Si la crise humanitaire est liée au conflit syrien, son dénouement est loin de se dessiner. Le cessez-le-feu est plus fictif que réel, les négociations diplomatiques progressent péniblement. Alors que la Turquie et le Liban sont les principales terres d’asile des réfugiés syriens, l’Europe n’est pas à la hauteur de l’Histoire. Certes l’UE s’est engagée à délivrer une aide humanitaire de 700 millions d’euros pour soutenir ses Etats membres en première ligne face à l’afflux massif de migrants. Reste que l’Union européenne demeure prisonnière de la loi (étatique) du chacun pour soi qui enfonce un peu plus la construction européenne dans ses impasses et contradictions intrinsèques.

Selon William Spindler, porte-parole du Haut-commissariat des Nations unies pour les réfugiés (HCR) « Les ressources [pour gérer le nombre de migrants] ne manquent pas en Europe, ce qu’il manque c’est la volonté politique » (RT). Or celle-ci n’existe pas de fait, elle demeure introuvable… au moment même où elle est commandée autant par l’éthique de responsabilité que par un impératif de nécessité. L’espace de libre circulation Schengen relève de la fiction. Tandis que les Etats multiplient les mesures restrictives, dissuasives et répressives contre les réfugiés-migrants, les Européens semblent se cramponner à la vieille chimère d’une Europe forteresse. Le plan de relocalisation de réfugiés dans les pays de l’UE adopté à l’automne 2015 ne saurait faire illusion.

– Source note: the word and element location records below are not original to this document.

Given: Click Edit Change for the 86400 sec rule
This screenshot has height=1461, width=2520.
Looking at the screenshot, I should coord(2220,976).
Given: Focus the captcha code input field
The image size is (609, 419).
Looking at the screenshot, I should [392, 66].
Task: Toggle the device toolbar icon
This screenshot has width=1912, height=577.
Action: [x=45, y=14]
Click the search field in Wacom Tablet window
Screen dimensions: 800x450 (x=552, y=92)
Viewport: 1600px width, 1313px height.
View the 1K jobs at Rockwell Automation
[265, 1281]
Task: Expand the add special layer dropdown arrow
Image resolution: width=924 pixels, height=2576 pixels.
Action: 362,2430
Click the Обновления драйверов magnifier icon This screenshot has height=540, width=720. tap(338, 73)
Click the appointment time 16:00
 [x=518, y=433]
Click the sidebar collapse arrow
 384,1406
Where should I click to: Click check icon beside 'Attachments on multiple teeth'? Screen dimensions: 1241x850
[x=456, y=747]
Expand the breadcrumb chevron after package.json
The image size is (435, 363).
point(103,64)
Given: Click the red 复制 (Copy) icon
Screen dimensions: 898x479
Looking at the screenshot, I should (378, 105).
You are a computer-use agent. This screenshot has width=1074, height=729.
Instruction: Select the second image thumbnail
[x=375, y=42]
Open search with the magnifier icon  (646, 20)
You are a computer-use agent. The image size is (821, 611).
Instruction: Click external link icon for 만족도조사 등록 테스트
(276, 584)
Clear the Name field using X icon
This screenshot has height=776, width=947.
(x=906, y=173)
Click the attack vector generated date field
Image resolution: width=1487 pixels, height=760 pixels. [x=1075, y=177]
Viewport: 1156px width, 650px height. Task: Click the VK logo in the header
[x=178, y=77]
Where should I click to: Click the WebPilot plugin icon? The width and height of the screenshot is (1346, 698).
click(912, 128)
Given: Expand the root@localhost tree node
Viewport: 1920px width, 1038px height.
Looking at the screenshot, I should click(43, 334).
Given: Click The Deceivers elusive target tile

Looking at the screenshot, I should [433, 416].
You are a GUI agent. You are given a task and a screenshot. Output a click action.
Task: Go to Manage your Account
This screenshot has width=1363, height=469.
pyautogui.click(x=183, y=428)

Après l’Autriche, premier Etat européen à avoir imposé des quotas, la Croatie, la Slovénie, membres de l’UE, ainsi que la Macédoine et la Serbie ont décidé de limiter le nombre de migrants autorisés sur leurs territoires. Dans le nord de la France, à Calais, des centaines de migrants souhaitant rejoindre le Royaume-Uni se trouvent bloqués entre 3.700 et 7.000 Syriens, Afghans et Soudanais.

Sur toute l’année 2015, plus d’un million de migrants et de réfugiés étaient entrés en Europe, l’Allemagne en ayant accueilli l’immense majorité. Selon le HCR, plus de 131.000 migrants sont arrivés en Europe par la Méditerranée depuis le début de la nouvelle année. Aujourd’hui, l’afflux se concentre sur la Grèce, véritable goulot d’étranglement au sein du cadre spatial de la crise migratoire: près de 100.000 migrants se trouvent bloqués en raison des restrictions imposées le long des frontières qui longent la « route des Balkans ».

Plus de 7000 migrants ont été stoppés à la frontière entre la Grèce et la Macédoine. Alors que les « murs frontaliers » continuent à s’ériger sur le territoire européen avec la volonté affichée de contrer la vague de réfugiés, la mer Méditerranée est devenue un « cimetière maritime » ou du moins la voie de communication la plus meurtrière du monde. L’an passé, plus de 3770 migrants et réfugiés sont morts en tentant de traverser la mer Méditerranée. Ce décompte macabre est vertigineux lorsqu’on le met en perspective: plus de 30.000 personnes ont péri depuis le début du XXIe siècle (selon le projet d’open data The Migrant Files). Les 2.510.000 kilomètres carrés de la mer reliant l’Afrique à l’Europe auraient concentré plus des trois quarts des disparitions de migrants.

Selon le HCR, « l’Europe est au bord d’une crise humanitaire qu’elle a largement provoquée elle-même ». Le jugement est sévère mais réaliste. L’arrivée continue de migrants en Europe via la Méditerranée et les drames humains qui l’accompagnent mettent en effet l’Union européenne et ses États membres face à leurs responsabilités, mais surtout face à leurs propres défaillances. Le manque de solidarité intra-européenne en matière de protection internationale rend criante l’absence de réelle politique commune d’asile. L’Europe paie un double échec historique: l’intégration européenne et l’intégration méditerranéenne.

Les Européens demeurent par trop prisonniers des obsessions financières, sécuritaires et identitaires. Il n’empêche, le phénomène migratoire -qui est aussi une manifestation de la globalisation- interroge l’idée même de frontières nationales/méditerranéennes et commande une vision stratégique commune. En sus d’une participation plus active dans la résolution diplomatique du conflit syrien, il convient de s’engager dans un authentique projet d’intégration -une ambition à laquelle ne répond pas l’actuelle UPM- au sein d’un espace méditerranéen dont les peuples sont liés par une communauté de destin.